Mais grave ainda, suspeita-se que um massacre em que morreram cerca de 16 pessoas, ocorrido na região remota de San Miguel del Ene, há duas semanas, seja tática de associar a matança ao “terrorismo” representado pela candidatura de Castillo.

 

A disputa vem se caracterizando por alto grau de acirramento. mas Castillo vem logrando ampliar apoios junto à centro esquerda

 

 

Em artigo denominado “Um massacre no Peru quando o fujimorismo perde nas pesquisas eleitorais”, publicado no Público, a diretora-adjunta Esther Rebollo aponta para estranhas coincidências. Para a autora, “o massacre, que pode responder a um acerto de contas em uma área altamente perigosa e permeada por máfias do narcotráfico, ocorre um dia depois de conhecidas as últimas pesquisas eleitorais, que deram uma vitória contundente ao professor Pedro Castillo, do esquerdista Peru Libre, à frente de Keiko Fujimori, da ultra-conservadora e corrupta Força Popular”.

E continua, a partir de contato com o Centro de Pesquisa em Drogas e Direitos Humanos (CIDDH):  “Parece que a magnitude da preocupação com a vitória do professor Castillo é indicativa do número de mortes no massacre”, explica Hugo Cabieses de Lima, na tentativa de esclarecer o contexto de um massacre que supera qualquer evento que tenha ocorreu em muitos anos. Ele também envia vários alertas: nos últimos dias, os Fujimori têm insistido na ameaça do Senderista, eles colocaram o VRAEM [Valle de los Ríos Apurímac-Ene y Montana] no centro de sua campanha. Além disso, acrescenta Cabieses, é surpreendente que um analista ligado a Fujimori, Pedro Yaranga e o próprio Rospigliosi [assessor de Keiko para a área de segurança] tenha divulgado a notícia do massacre muito antes do Comando Conjunto das Forças Armadas”.

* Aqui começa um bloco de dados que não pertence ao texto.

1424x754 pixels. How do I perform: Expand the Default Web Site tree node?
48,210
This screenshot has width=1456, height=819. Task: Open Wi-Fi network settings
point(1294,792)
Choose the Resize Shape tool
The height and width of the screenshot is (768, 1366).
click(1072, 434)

Diante desse quadro, as forças progressistas e de esquerda da América Latina vem se posicionando em favor de Pedro Castillo, por seu programa anti-neoliberal e popular, contra o retrocesso brutal que significaria a vitória de uma candidata como Keiko Fujimori. Esperemos que nesta verdadeira encruzilhada em que se encontra o povo peruano possa triunfar a democracia e os interesses populares através da vitória de Pedro Castillo.